# Matplotlib tutorial

[*John Pinney*](https://github.com/johnpinney) and [*Tony Yang*](https://github.com/tonyyzy)

*Part of this notebook's material was adapted from the [Software Carpentry](https://swcarpentry.github.io/python-novice-gapminder/09-plotting/index.html) Python course and [Imperial Chemistry Department's Python courses](https://github.com/imperialchem)*

## Introduction

In this session, we will introduce you to `matplotlib`, which is the most commonly used Python plotting package. This also requires a few concepts from the `numpy` and `pandas` packages.


Let's see if the `numpy` package is available in your notebook's environment. If you're using the default 'base(root)' environment in Anaconda, it is probably already there. 

In [None]:
import numpy as np

The `as np` instruction means that we will refer to the `numpy` module in our code using the shorthand `np`.

If it isn't found (you will get a *ModuleNotFoundError*), use your *package manager* (see below) to install it and try again.


**NB** If you have any difficulties loading packages during the session, we recommend that you switch to using the online Binder version of this notebooks - see https://github.com/johnpinney/irc_viz



### Using a package manager

To work with modules that are not part of the core python distribution, we need a framework that will deal with downloading the external code and ensuring that different modules are compatible with each other. 

With Anaconda, the easiest way to do this is using the Anaconda Navigator GUI. Go to *Environments* and use the search facility to find the packages that you want to install or uninstall. The package manager will attempt to install these from the internet, and you can then import the corresponding modules within your jupyter notebook.

The command-line utility `conda` gives access to the same package management system, e.g. the command

`
conda install numpy
`

will install numpy in the current environment.

Anaconda/conda is highly recommended as the most straightforward way to manage your python environments. If you have a different python install, you will need to use a different package manager to download packages (usually `pip`, e.g. `pip install numpy`). 



---

## `numpy`

`numpy` provides a set of general data structures and utilities to support numerical computing in python. It is one of the most widely used packages in scientific computing. 

### Mathematical functions

The first thing to note about `numpy` is the huge range of [mathematical functions](https://numpy.org/doc/stable/reference/routines.math.html) it provides. Here are a few examples:

In [None]:
np.log(44)

In [None]:
np.log10(44)

In [None]:
np.sin(np.pi/2)

In [None]:
np.tanh(1.5)

### `ndarray`

A major feature of `numpy` is the *n-dimensional array* (`ndarray`) data type that it provides. This is similar to a `list`, but has (at least) three advantages for numerical computing:

* Every element must be of the same data type (e.g. `float` or `int`).

================================

▸ **Task list**
**1)** Could you write out, word for word, the stretch of the Matplotlib tutorial from "will install numpy" through "in scientific computing."?
**2)** Can you recast the Matplotlib tutorial's paragraph that opens "With Anaconda, the easiest way" as a short bulleted list that keeps its main facts?

================================

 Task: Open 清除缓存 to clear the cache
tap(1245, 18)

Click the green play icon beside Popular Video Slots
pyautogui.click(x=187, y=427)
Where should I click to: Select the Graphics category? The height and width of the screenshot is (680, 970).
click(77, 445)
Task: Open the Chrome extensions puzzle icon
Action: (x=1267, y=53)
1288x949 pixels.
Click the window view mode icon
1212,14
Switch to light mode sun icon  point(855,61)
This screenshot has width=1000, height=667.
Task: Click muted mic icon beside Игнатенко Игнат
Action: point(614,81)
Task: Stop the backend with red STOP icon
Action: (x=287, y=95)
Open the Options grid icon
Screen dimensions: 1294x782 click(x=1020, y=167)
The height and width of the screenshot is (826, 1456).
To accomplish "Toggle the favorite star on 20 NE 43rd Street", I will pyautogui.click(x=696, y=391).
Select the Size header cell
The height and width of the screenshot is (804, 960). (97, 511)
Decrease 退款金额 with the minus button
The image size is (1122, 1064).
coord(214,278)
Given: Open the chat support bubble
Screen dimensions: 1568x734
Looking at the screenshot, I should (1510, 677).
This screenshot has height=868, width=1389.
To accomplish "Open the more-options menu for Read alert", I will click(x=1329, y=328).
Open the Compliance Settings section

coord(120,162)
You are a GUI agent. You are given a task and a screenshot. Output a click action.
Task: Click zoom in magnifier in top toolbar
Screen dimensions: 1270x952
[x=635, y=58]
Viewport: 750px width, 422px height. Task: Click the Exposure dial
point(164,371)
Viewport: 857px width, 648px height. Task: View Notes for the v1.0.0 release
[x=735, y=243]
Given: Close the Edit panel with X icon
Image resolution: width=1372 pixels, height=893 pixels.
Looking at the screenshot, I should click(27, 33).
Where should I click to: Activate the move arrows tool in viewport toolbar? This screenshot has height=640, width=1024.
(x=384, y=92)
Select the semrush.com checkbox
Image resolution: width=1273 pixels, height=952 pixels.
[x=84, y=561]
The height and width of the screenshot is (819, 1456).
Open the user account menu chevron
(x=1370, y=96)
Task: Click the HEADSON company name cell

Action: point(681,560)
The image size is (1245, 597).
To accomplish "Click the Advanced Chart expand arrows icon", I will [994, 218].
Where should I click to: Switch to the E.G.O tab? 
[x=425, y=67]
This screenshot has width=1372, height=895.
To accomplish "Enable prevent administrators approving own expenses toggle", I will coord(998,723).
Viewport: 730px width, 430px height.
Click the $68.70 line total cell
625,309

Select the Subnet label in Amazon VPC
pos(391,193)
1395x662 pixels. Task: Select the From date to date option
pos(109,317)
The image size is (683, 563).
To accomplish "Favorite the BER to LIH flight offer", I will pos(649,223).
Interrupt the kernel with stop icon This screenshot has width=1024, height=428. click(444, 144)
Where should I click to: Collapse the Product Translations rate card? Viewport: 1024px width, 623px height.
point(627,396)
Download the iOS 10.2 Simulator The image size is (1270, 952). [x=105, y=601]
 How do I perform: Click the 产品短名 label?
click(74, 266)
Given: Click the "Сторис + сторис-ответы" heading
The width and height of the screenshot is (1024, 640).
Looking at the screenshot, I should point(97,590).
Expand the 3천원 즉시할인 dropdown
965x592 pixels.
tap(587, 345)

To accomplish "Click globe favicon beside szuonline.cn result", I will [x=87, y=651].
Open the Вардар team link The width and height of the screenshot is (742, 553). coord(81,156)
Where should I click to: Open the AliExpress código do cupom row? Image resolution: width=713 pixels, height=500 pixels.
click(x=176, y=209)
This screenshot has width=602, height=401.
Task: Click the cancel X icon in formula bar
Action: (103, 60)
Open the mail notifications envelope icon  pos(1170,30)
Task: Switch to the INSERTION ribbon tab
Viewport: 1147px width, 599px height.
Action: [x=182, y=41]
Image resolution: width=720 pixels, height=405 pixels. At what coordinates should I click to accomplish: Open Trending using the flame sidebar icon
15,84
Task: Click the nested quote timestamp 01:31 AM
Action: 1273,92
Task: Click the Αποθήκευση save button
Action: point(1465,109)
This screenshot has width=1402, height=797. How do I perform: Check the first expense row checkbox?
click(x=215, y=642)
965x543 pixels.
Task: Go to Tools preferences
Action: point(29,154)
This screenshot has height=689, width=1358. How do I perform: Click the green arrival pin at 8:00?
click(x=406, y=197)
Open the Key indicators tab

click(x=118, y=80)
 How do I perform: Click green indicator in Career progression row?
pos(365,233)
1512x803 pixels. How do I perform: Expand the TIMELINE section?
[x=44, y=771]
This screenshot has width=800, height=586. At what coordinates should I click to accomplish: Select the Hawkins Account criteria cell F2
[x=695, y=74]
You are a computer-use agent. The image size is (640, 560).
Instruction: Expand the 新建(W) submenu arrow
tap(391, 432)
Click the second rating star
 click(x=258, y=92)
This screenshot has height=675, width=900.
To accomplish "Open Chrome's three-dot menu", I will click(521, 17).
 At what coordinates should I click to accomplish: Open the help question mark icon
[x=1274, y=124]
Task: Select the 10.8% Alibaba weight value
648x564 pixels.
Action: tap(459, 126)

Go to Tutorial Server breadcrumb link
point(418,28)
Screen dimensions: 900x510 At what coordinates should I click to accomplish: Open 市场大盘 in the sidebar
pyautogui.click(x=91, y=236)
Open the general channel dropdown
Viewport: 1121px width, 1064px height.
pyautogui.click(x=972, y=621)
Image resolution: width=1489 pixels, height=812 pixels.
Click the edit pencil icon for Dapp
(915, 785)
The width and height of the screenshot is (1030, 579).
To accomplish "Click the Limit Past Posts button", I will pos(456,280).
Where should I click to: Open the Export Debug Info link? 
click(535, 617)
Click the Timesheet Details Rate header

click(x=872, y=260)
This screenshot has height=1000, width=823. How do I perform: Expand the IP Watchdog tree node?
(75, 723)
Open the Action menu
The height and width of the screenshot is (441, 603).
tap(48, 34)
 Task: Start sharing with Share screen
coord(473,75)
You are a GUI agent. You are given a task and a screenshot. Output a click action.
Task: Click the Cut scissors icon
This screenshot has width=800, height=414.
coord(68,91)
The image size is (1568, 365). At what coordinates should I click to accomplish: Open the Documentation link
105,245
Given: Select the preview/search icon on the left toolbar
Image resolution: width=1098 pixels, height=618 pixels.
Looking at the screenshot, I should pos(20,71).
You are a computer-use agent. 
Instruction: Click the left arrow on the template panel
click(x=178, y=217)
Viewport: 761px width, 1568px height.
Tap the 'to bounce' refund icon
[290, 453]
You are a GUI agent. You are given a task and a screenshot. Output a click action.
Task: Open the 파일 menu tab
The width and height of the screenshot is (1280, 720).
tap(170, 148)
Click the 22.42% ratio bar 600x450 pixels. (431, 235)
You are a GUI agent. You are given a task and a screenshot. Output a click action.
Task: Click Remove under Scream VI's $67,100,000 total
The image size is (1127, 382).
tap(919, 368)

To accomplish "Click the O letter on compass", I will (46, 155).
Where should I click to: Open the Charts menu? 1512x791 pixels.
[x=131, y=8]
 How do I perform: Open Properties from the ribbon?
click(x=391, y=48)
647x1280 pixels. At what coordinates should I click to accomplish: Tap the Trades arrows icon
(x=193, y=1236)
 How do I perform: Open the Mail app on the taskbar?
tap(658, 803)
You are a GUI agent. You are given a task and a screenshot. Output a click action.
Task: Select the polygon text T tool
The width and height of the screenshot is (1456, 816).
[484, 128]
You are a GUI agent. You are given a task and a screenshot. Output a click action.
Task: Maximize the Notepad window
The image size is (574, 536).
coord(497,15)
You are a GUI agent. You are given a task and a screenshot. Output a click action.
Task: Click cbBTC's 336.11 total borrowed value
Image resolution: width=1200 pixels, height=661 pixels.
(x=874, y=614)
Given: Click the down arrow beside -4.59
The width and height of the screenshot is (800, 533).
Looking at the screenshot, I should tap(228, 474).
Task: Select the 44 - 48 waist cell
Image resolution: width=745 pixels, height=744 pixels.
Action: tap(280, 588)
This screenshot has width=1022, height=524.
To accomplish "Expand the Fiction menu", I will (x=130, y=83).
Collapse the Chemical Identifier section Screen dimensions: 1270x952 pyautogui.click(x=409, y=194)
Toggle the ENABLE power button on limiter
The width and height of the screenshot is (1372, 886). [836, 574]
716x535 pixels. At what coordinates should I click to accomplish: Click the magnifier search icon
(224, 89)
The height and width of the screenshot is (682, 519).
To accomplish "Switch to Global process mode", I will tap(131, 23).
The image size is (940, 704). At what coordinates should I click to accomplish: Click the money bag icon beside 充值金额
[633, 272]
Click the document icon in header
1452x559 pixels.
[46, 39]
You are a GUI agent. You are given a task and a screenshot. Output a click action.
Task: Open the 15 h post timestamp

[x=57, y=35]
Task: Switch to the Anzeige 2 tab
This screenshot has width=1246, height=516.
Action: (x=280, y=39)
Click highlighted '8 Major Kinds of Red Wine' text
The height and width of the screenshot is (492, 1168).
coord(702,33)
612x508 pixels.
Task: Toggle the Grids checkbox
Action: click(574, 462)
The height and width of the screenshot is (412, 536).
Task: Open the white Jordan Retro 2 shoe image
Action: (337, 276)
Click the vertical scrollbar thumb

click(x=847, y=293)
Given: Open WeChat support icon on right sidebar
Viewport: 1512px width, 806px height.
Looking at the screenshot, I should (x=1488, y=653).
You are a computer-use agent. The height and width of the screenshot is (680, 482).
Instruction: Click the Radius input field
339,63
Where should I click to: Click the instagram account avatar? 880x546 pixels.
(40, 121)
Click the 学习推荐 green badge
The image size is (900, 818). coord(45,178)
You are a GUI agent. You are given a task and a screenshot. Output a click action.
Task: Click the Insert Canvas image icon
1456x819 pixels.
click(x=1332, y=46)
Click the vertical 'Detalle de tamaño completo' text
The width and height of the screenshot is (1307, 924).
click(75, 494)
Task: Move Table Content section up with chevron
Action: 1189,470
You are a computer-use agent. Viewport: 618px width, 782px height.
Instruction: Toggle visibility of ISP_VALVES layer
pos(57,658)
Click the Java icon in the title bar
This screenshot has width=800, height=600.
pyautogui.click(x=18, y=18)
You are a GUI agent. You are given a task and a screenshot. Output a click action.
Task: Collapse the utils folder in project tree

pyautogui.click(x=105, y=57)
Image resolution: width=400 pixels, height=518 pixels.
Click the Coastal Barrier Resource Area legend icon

================================

▸ **Answer list**
**1)**
will install numpy in the current environment.

Anaconda/conda is highly recommended as the most straightforward way to manage your python environments. If you have a different python install, you will need to use a different package manager to download packages (usually `pip`, e.g. `pip install numpy`). 



---

## `numpy`

`numpy` provides a set of general data structures and utilities to support numerical computing in python. It is one of the most widely used packages in scientific computing.

**2)**
- With Anaconda, the Anaconda Navigator GUI is the easiest way to handle packages.
- Under *Environments*, use the search facility to find packages to install or uninstall.
- The package manager tries to install them from the internet.
- The corresponding modules can then be imported in a jupyter notebook.